Girişim Ofisleri sayesinde bugüne kadar neredeyse ortalama bir emlakçı kadar ofis görmüşümdür. Bir çalışma ortamını "ideal" yapan şey pek çok minik detayın birleşmesi bana göre. Benim için her şeyden önce ferah olması önemli. Sıkışık, basık bir ortam benim yaptığım işi sağlıklı bir şekilde yapmamı engelliyor. Yüksek tavan, yapay ışık değil gün ışığı ile aydınlanan, aynı ortamda çalışan herkesin geniş kişisel alanlara sahip olduğu bir ortam olmalı.

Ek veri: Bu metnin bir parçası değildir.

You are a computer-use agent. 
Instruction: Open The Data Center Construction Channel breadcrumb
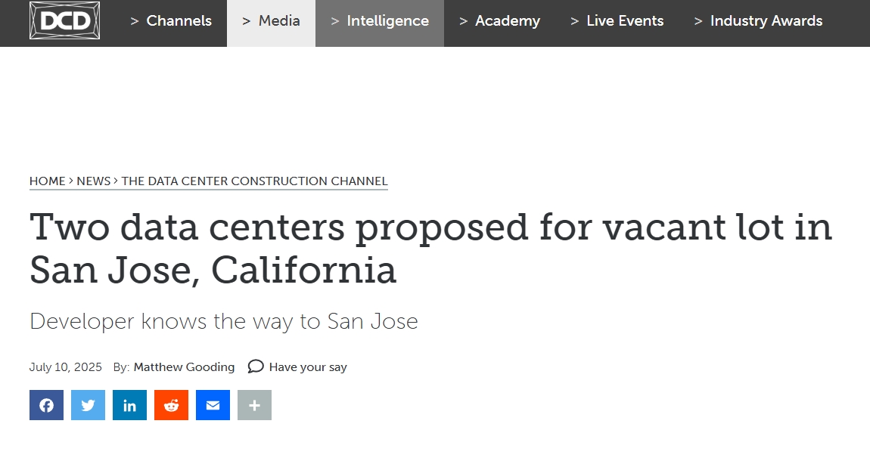(x=255, y=181)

Hiç kimse tüm gün boyunca yüzde 100 verimli çalışamaz ve ara verdiğinde doğru düzgün dinlenebileceği bir ortam olması önemli. Hareket edecek, mümkünse yürüyüş yapabileceği bir yer çok önemli. Hele bunu açık havada yapma imkanı olursa daha da iyi. Şanslıyımki şimdiki ofisin bahçesiyle bunu çözebiliyoruz.
Ayrıca ofisteki herkesin kolaylıkla ulaşabileceği her türden kitaplar, dergiler için bir kütüphanenin varlığı çok şey değiştiriyor. Kütüphanede iş alanıyla ilgili sektörel dergiler çok güzel, ama bunun yanında işle ilgili olan ve olmayan kitaplar da yer almalı. Bence birkaç mizah dergisi ve çizgi romanlar da mutlaka olmalı.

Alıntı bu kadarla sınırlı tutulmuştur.